The SURF student will participate in data collection in the operating room at Indiana University School of Medicine, data analysis and interpretation, and write his/her results for a journal publication. The student will regularly communicate his/her progress and results with faculty, graduate mentors, and surgeon collaborators.

 

Smart Manufacturing using IoT and Machine Learning

Research categories:  Computer Engineering and Computer Science, Innovative Technology/Design, Mechanical Engineering
School/Dept.: Mechanical Engineering
Professor: Martin Jun
Preferred major(s): Mechanical Engineering, Computer Engineering, or Computer Science
Desired experience:   Virtual reality programming, mechatronics, CAD design and programming for graphics, signal processing and data analysis, machining, etc.

Autonomous operation and decision making during manufacturing processes and production are important. Using IoT technologies, machine-to-machine, machine-to-human communication and data generation are achieved and machine learning algorithms are used for data analysis and decision making. The student will work on virtual reality (VR) based visualization of data achieved from IoT devices connected to CNC machine and robots and analyze data using machine learning.

 

The Arequipa Nexus Sustainable Viticulture

Research categories:  Agricultural, Computational/Mathematical, Computer Engineering and Computer Science, Environmental Science, Innovative Technology/Design
School/Dept.: Electrical and Computer Engineering
Professor: David Ebert
Preferred major(s): Flexible: Computer Science, Food Science, Agronomy, Environmental Science, GIS, Electrical and Computer Engineering
Desired experience:   We are looking for applicants with a strong background in either of the following: GIS (Geographic Information Systems), food sciences, agronomy (soil oriented), web development or python programming (e.g. HTML/JavaScript, Leaflet, D3). Students should have a GPA of 3 or higher. Applicants with Spanish fluency are encouraged to apply.

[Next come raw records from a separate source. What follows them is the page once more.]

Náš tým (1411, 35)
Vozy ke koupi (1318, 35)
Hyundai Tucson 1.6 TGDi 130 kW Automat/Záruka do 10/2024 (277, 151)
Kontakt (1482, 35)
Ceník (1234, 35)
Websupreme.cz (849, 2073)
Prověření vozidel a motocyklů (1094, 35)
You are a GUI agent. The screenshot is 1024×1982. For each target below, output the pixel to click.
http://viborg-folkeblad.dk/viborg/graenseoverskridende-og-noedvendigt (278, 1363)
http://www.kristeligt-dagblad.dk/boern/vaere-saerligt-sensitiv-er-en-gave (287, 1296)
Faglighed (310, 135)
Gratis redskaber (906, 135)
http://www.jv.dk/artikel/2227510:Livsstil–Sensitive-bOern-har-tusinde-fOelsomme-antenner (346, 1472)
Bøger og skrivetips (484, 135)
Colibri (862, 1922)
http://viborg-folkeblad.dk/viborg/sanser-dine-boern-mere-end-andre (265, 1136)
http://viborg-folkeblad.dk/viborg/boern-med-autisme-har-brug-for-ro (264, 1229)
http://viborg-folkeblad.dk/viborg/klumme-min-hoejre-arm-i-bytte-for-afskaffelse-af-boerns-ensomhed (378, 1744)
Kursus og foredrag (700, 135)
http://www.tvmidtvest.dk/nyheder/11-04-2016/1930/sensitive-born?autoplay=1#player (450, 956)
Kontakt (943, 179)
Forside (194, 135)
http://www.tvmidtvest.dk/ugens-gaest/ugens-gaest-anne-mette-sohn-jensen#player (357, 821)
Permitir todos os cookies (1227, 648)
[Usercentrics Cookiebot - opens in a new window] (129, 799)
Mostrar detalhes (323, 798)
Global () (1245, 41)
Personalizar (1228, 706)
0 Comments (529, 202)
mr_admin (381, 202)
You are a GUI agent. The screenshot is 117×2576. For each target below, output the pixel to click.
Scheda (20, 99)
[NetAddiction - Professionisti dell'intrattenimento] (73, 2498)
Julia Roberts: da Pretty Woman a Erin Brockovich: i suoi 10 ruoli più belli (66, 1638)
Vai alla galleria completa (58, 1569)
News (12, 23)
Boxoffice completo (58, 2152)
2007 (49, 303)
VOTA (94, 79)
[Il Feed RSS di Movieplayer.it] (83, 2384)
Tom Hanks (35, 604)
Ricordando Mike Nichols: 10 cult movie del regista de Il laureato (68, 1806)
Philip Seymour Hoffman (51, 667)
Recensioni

The Universidad Nacional de San Agustín (UNSA) in Arequipa, Peru and Purdue through Discovery Park’s Center for the Environment (C4E) have partnered to create a new research, education and innovation institute to work together on key challenges for a sustainable future for the citizens of Arequipa. The Nexus Institute applies collaborative, data-driven, interdisciplinary science, technology and innovation to help chart a new course toward a sustainable future. Our lab works with key stakeholder groups to develop data, provide (winery and vineyard farm) guidelines, simulation models, and decision support tools for vineyard management through state-of-the-art data sets, GIS and remote sensing, and environmental decision tools. We are also developing a system to provide farmers with more accurate information than previously possible, helping growers to optimize crop yields and minimize use of water and other resources. The system will be first tested in Peru to create precision agriculture-based viticulture test-beds.